George Lonegan desperately wants to rid himself of his psychic "gift" to communicate with the dead - for it rarely ends well for others and it constantly kicks up the dust of death for him. In Hereafter, George tries to live a "normal" life as best he can, but the economy and others' curiosity cause him to revisit his melancholy existance over and over again.
On the other side of the pond, a London schoolboy Marcus (Frankie and George McLaren) loses his brother in a horrible traffic accident - and goes into a morbid obsession with finding answers to this disaster. He rejects his family and society in order to find someone who can show him a way to understand what happened.
The concept of the "hereafter" is one that almost all major religions have spoken about - and serves as the common link between every creature that ever lived on the planet. One day, we will each get a firsthand experience of a life beyond this one.
Hereafter begs the question: Just how much time should we really spend thinking about it?
George is surrounded by its implications - but wants nothing more than to escape its grasp. Marcus was once blissfully unaware of such questions - but now wants nothing more than answers. But perhaps the real course is somewhere in the middle.
In the Scriptures, the character Job is overcome by experiences of death - his children are killed, his health is failing, and his property and livelihood are destroyed. He bemoans: "I loathe my life. I give myself to complaint. I speak from the bitterness of my soul..." (Job 10:1) Like George, he wants these somber thoughts to pass him by: "So leave me alone that I might recover awhile before I go to that place from which we will never return: the land of darkness and shadow, the black distorted land where darkness is the only light." (Job 10:20-22)
There are times in our own lives when death surrounds us. Sometimes after a funeral, we cannot stop but think of death and darkness. When we watch the war, terror, and devestation on the news, thoughts of emptiness and shadow creep into our subconscious. And when our lives seem routine, boring, or sluggish, we wonder if this is all life is meant to be.

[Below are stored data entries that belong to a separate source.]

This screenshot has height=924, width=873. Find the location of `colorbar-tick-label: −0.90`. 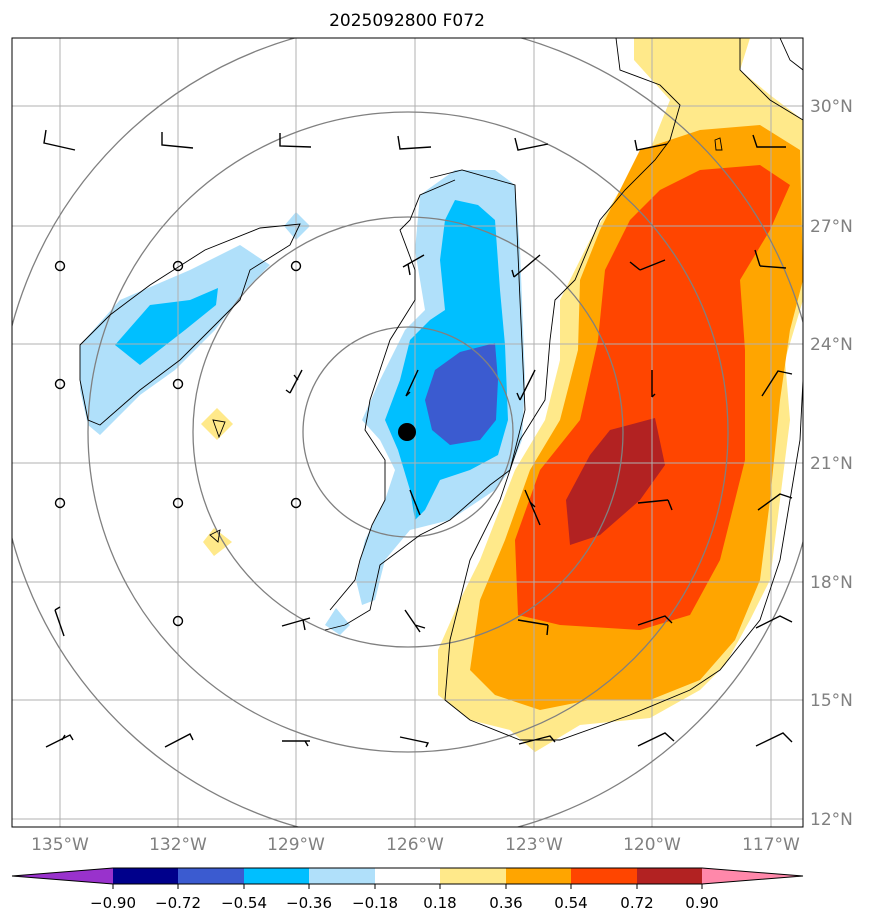

colorbar-tick-label: −0.90 is located at coordinates (113, 903).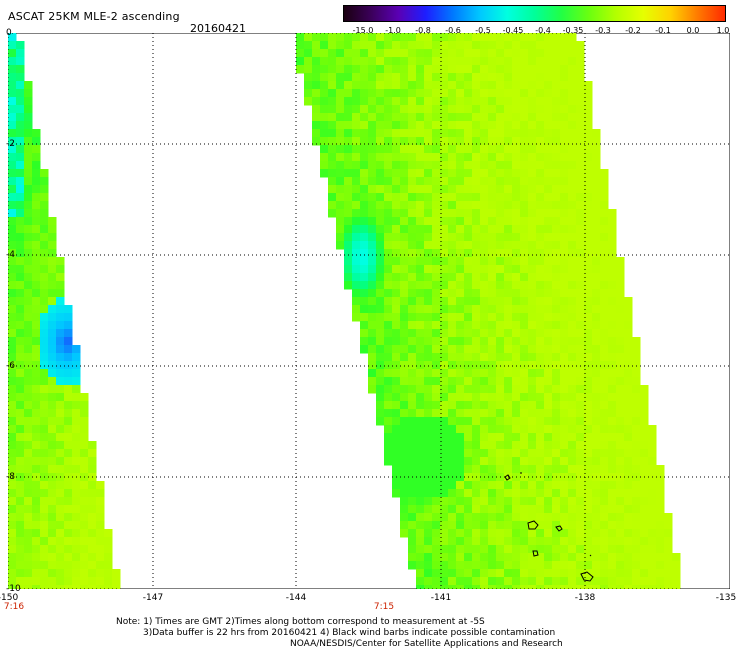  I want to click on map-title: ASCAT 25KM MLE-2 ascending, so click(94, 16).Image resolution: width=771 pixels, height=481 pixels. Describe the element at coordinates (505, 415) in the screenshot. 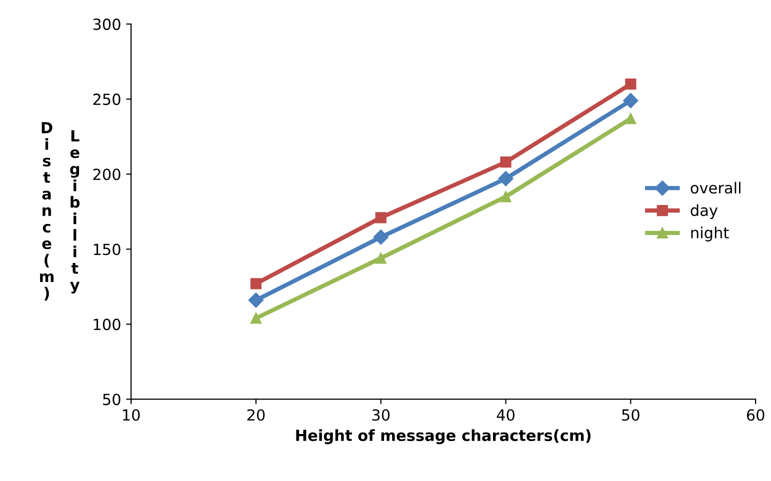

I see `x-tick-label: 40` at that location.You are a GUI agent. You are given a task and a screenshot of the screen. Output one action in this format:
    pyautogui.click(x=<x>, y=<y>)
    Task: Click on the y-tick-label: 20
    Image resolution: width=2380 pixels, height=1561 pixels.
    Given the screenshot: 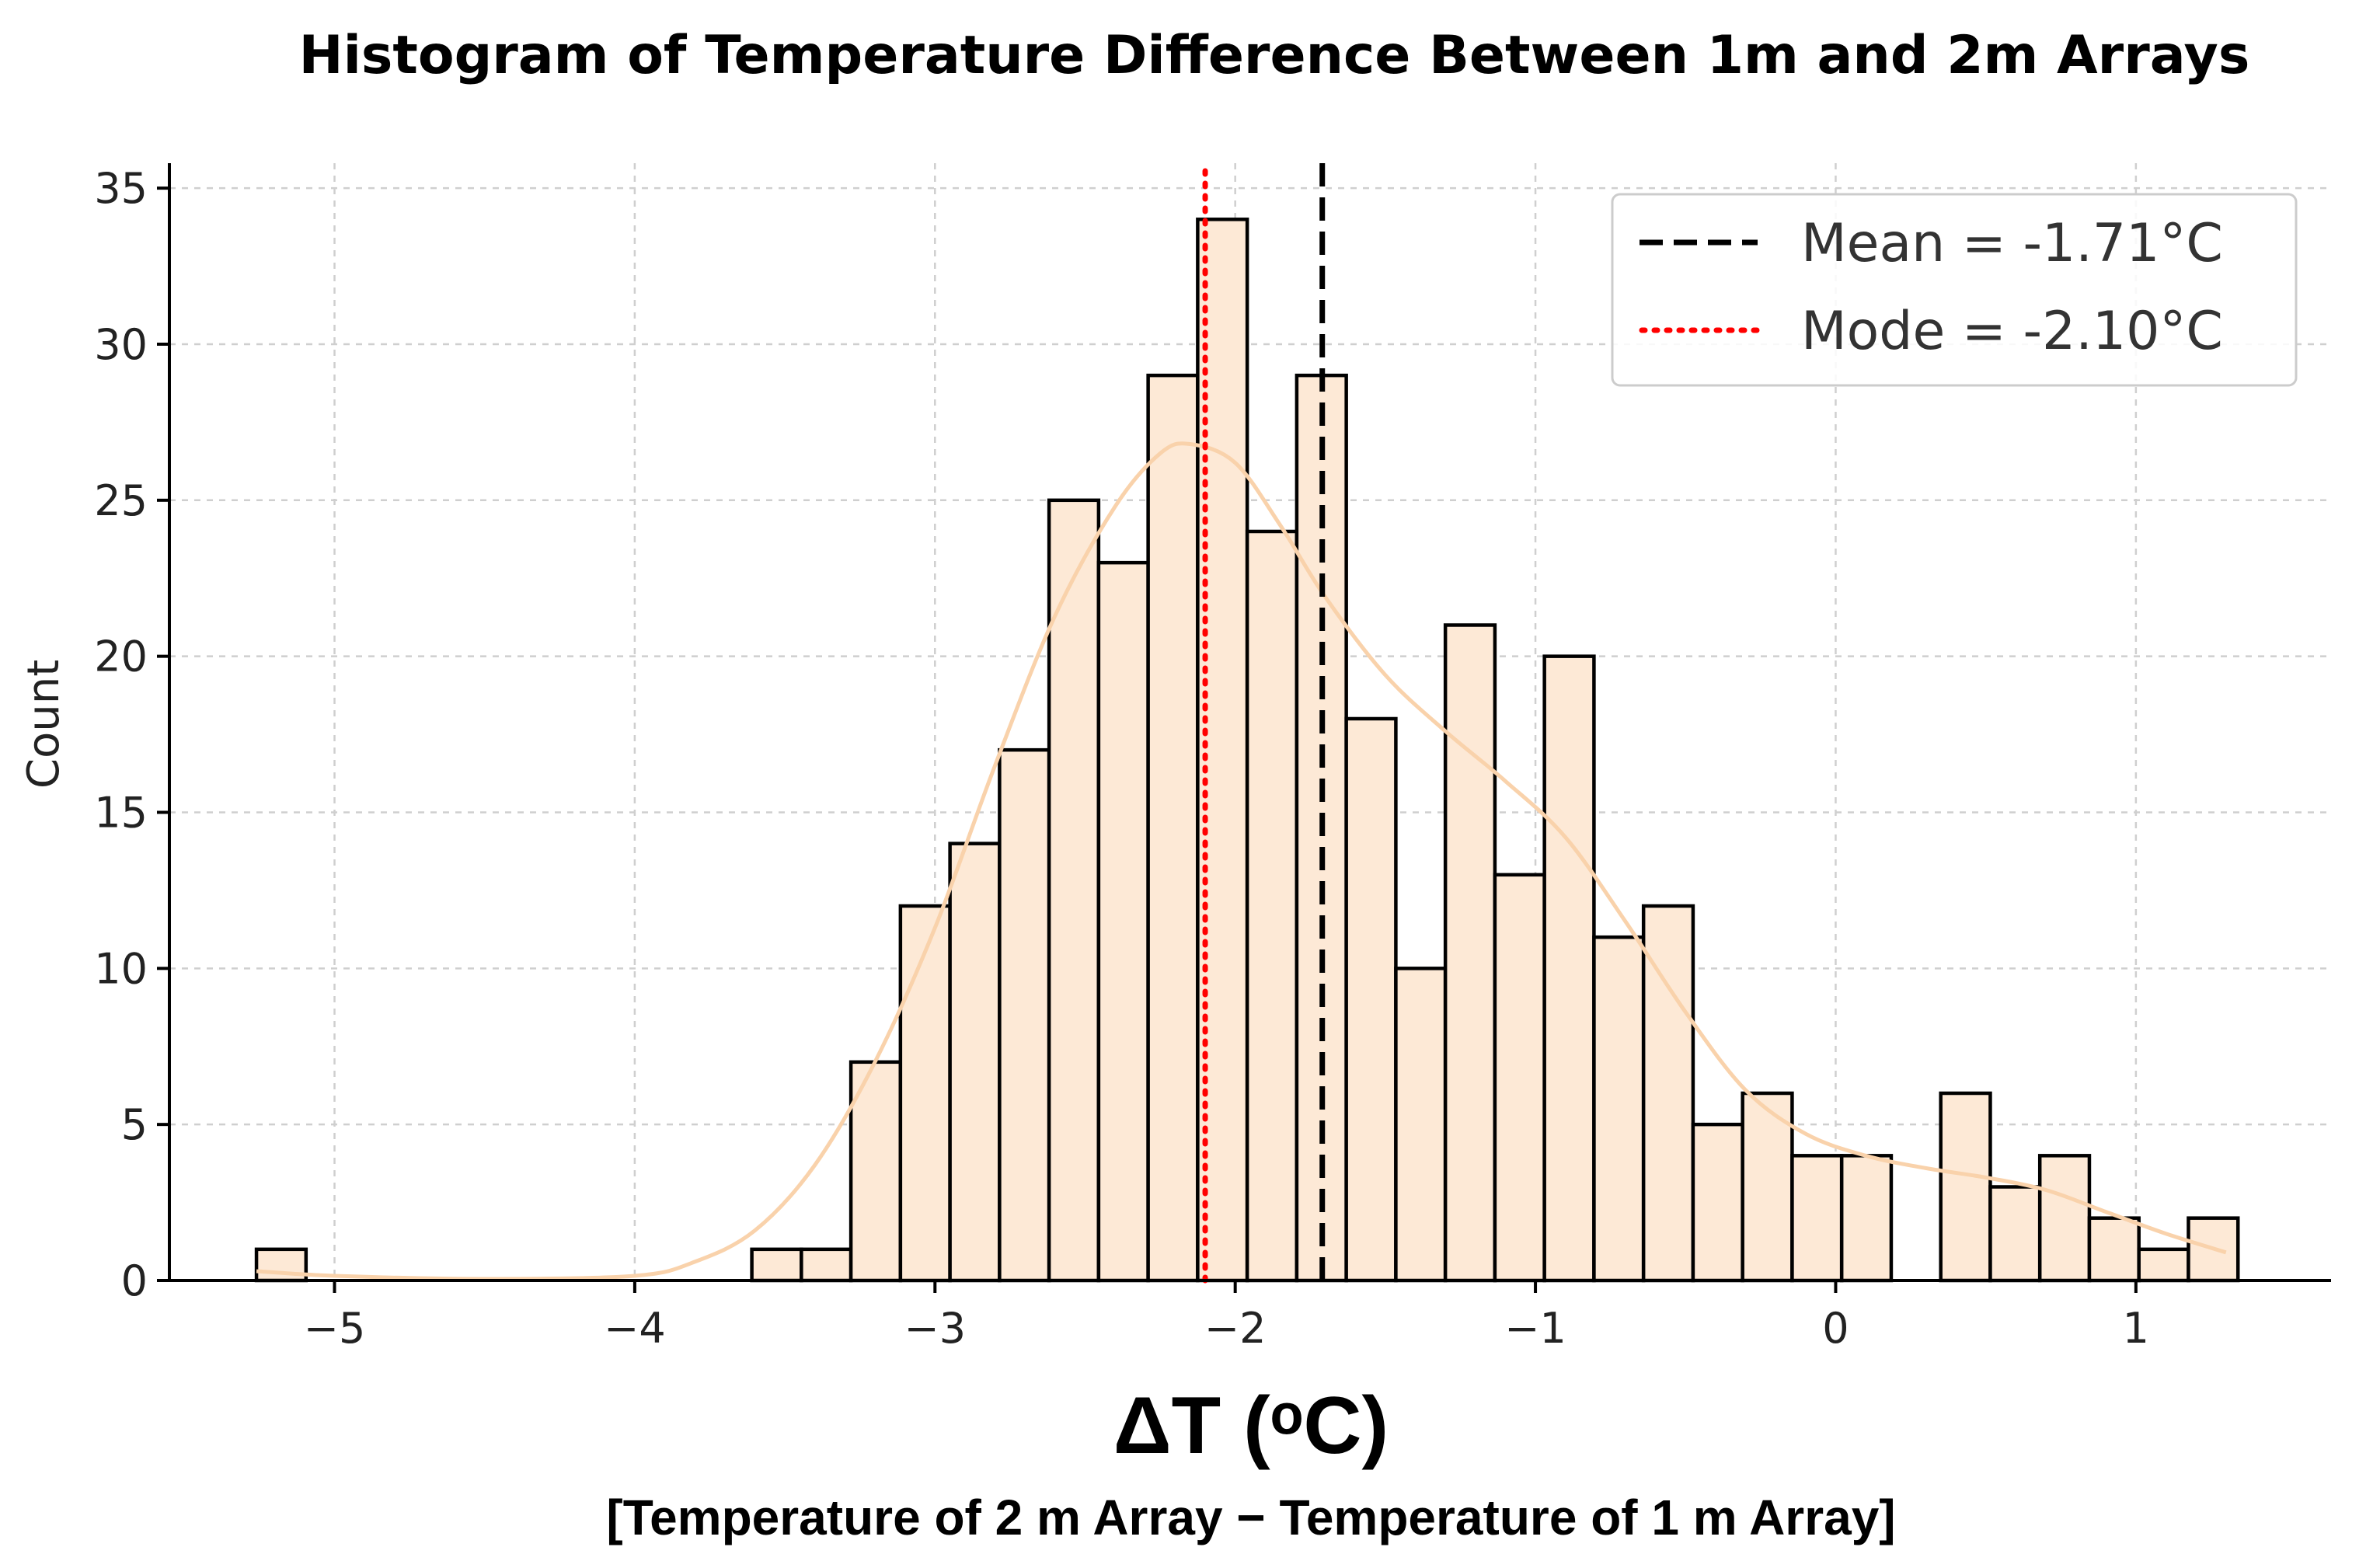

Our faith in the hereafter is a simple one, yet our questions and curiosities complicate it. Jesus didn't spend countless passages talking about the afterlife with the disciples; instead, we have a few passages about "many dwelling places" and that Jesus would "prepare a place for us" (John 14:1-2) or a final judgment in the next world based on our compassion and social justice in this one (Matt. 25:31-46).
So what are we to do? To blissfully ignore it or to whole-heartedly obsess over it? Neither. We are called to take a middle road like Jesus.
Spending our daily hours with thoughts of the afterlife, good or bad, means we don't get a chance to appreciate and live our lives to the fullest right now. If we're constantly worried about if we're going to get to heaven, we just might miss the chance to do something in this life that would guarentee our entry there (see that Mat. 25:31-46 passage for details).
On the other hand, if we never acknowledge an existance bigger than this one, how small our world will be! If we alone are the sum total of everything in our lives, how do we explain the magnificence of creation?
So instead we are called to a middle path - like the one taken by French journalist Marie (Cecile de France) who - once caught in a tsunami and momentarily killed before being awoken by villagers trying to save her life - now seeks to live in both worlds. The book she writes on her encounter with the hereafter is a source of comfort to both Marcus and George - and reminds them of the middle path.
Perhaps God gave us two eyes for this simple reason: to keep one looking to the present life - its everyday experiences and relationships - and to keep the other fixed on the next life - and its promises of eternal joy and happiness.
Let us pray to walk the middle road until the time when that road reaches the heavens.